We welcome submissions that call into question commonly held intuitions or provide clear evidence either for or against assumptions that are regularly taken for granted in the field of deep learning without proper justification. For example, we would like to see papers which provide empirical assessments to test out metrics, verify intuitions, or compare popular current approaches with historic baselines. Such submissions are encouraged regardless of whether these assessments ultimately result in positive or negative results. We would also like to see work which provides results which makes us rethink our intuitions or the assumptions we typically make in the field of deep learning.

Negative Results

We welcome submissions that show failure modes of theoretical, methodological, empirical or ethical aspects of deep learning or suggest new approaches which one might expect to perform well but which do not. The goal here is to provide a venue for such research on deep learning which is of interest to the broader community but which might otherwise go unpublished. We believe that such research could be incredibly useful in dissuading other researchers from pursuing similar ultimately unsuccessful approaches. Though submitted papers are typically expected to explain why the approach performs poorly, this is not essential if the paper is able to demonstrate why the negative result is of interest to the community in its own right.

Open Problems

We welcome submissions that describe either (a) unresolved questions in theoretical, methodological, empirical or ethical aspects of deep learning that need to be addressed (See e.g., [5]), (b) desirable operating characteristics for deep learning models in particular application areas that are yet to be achieved, or (c) new frontiers of deep learning research that require rethinking current practices.

Submission Instructions and Logistics

Each accepted submission will be presented as a talk (of duration 15 to 30 mins) at the deep learning day of the KDD 2021 conference which will be held virtually on August 18th, 2021.

Each submission should be a 2-page extended abstract formatted using the ACM paper template and uploaded as a PDF. The submission should include a detailed outline of all the material that the author(s) plan to discuss in their talk.
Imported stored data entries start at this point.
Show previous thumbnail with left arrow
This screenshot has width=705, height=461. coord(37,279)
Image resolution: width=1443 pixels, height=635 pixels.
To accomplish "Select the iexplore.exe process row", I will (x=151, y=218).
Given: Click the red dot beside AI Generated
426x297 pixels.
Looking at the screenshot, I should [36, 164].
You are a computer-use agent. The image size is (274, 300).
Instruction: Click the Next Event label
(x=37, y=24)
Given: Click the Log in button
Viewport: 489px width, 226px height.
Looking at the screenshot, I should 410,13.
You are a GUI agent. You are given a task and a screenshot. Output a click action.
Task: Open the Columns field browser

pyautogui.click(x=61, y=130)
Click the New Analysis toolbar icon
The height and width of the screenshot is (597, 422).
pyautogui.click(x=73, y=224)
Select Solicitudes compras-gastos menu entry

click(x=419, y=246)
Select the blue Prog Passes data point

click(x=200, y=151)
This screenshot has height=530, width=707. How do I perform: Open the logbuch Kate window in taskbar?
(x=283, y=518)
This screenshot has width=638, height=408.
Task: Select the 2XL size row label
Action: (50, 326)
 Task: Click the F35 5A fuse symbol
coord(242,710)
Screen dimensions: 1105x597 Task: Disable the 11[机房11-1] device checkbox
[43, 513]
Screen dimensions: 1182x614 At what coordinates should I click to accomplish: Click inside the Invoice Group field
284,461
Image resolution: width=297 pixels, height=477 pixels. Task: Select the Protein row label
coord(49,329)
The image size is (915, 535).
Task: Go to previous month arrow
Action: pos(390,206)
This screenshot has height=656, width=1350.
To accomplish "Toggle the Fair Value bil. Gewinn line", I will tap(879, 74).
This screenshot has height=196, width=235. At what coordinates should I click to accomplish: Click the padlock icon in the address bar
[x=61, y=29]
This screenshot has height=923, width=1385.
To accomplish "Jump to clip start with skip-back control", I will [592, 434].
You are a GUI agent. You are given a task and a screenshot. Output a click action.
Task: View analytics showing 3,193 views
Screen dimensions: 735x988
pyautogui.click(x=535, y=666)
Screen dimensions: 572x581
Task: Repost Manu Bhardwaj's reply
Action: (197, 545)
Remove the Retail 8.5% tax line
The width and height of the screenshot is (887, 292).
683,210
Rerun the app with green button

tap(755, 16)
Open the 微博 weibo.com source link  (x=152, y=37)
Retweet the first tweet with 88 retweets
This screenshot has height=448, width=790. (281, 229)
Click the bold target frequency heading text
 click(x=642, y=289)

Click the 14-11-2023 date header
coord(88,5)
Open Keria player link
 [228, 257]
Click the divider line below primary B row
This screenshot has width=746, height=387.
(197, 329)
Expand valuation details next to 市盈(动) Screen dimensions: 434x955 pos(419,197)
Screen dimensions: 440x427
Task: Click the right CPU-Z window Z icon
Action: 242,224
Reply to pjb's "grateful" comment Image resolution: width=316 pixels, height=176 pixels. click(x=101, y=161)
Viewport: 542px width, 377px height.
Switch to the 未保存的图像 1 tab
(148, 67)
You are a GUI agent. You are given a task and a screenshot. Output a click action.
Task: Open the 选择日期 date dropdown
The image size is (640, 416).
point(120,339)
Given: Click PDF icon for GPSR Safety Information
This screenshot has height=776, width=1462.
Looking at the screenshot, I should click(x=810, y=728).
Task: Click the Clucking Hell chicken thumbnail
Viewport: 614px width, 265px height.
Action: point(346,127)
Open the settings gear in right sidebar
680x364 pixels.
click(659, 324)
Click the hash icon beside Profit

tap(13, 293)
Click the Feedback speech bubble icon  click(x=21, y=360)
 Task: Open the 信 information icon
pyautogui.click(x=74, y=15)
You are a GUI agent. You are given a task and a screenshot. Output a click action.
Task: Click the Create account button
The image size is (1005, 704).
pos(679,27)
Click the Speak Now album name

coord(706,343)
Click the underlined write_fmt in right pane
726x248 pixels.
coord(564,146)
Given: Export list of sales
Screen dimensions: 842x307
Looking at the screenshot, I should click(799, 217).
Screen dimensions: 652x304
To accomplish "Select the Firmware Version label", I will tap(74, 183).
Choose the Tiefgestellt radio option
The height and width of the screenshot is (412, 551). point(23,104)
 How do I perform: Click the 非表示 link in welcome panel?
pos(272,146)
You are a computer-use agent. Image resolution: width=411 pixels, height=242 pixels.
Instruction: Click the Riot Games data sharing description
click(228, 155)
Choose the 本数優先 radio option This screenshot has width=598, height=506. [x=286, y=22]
The 2-page submission should also include a brief (1-2 paragraph) bio of the main speaker at the end. Authors are free to include an additional two pages of appendix/supplementary material in the submission pdf.

Submission Website: https://cmt3.research.microsoft.com/KDDDLD2021/Submission/Index

Important Dates:

Paper Submission Deadline: July 1st, 2021 July 9th, 2021 11.59pm AoE
Author Notification: July 14th, 2021 July 21st, 2021 11.59pm AoE
Camera Ready Deadline: August 1st, 2021 11.59pm AoE

References:

[1] Marcus, Gary (2018). Deep learning: A critical appraisal. arXiv preprint arXiv:1801.00631.
[2] Rudin, Cynthia (2019). Stop explaining black box machine learning models for high stakes decisions and use interpretable models instead. Nature Machine Intelligence, 1(5), 206-215.
[3] Lipton, Zachary C (2018). "The Mythos of Model Interpretability: In machine learning, the concept of interpretability is both important and slippery." Queue 16, no. 3: 31-57.
[4] Lipton, Zachary C., and Jacob Steinhardt (2018). "Troubling Trends in Machine Learning Scholarship." arXiv preprint arXiv:1807.03341.
[5] Amodei, Dario, Chris Olah, Jacob Steinhardt, Paul Christiano, John Schulman, and Dan Mané (2016). "Concrete problems in AI safety." arXiv preprint arXiv:1606.06565.